Há dias dei por mim a caminhar, devagar e sozinho, em direcção à ermida da Senhora da Visitação. Não, não fui pagar uma promessa, não fui fazer um pedido. Fui, simplesmente, porque a hora de almoço era larga e senti (terá sido?) uma força que me puxou até lá acima.
Dei por mim a entrar e a sentar-me na última fila (onde me sento habitualmente quando entro numa igreja), na penumbra silenciosa da capela. No genuflexório da direita, mesmo aos pés da Virgem, uma senhora rezava, concentrada, de cabeça baixa. Estive a olhar para ela com inveja… um pecado que há muito não cometia. A força silenciosa daquela mulher, que não conheci logo, quer pela semi-obscuridade do espaço, quer pela distância a que me encontrava, deixou-me o pensamento viajar para outros tempos.

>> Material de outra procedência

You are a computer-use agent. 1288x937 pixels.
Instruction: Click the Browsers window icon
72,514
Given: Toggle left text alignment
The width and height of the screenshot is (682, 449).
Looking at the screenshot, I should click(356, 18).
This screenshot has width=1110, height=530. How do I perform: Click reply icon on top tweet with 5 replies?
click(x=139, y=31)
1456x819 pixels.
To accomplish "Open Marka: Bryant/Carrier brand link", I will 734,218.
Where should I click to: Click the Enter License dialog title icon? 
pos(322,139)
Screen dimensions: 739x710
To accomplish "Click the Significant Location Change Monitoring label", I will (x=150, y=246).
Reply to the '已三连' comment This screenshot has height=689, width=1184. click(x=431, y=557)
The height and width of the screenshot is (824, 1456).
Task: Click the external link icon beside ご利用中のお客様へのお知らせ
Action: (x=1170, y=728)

Perguntei-me em silêncio se eu ainda saberia rezar. Achei que já não. Muito anos se tinham passado desde a última vez. Tinha-me esquecido de como pôr as mãos, de como olhar para cima e imaginar Deus na parede do meu quarto, junto à janela, ou mesmo ao meu lado enquanto adormecia. Sentia-me, nesse tempo, seguro e inexplicavelmente confiante. “Rezar é falar com Deus,” asseguravam-me as minhas catequistas, de quem tenho uma imensa saudade. Se assim era, e continuará a ser, decerto, então esse diálogo entre Deus e este humano, frágil e feito de pó, acabaria por tornar-se difícil, por motivos na altura considerados fortes e inabaláveis. Razões que hoje já não teriam a mesma força. Comecei, admito, a acreditar noutros deuses, noutras realidades bem mais materiais e bem menos, como direi… compensadoras. Mesmo assim, mantenho-me onde estou. Mas, acreditem, sinto saudades das minhas discussões com Deus, sobretudo das últimas que ditaram a nossa zanga aparentemente definitiva.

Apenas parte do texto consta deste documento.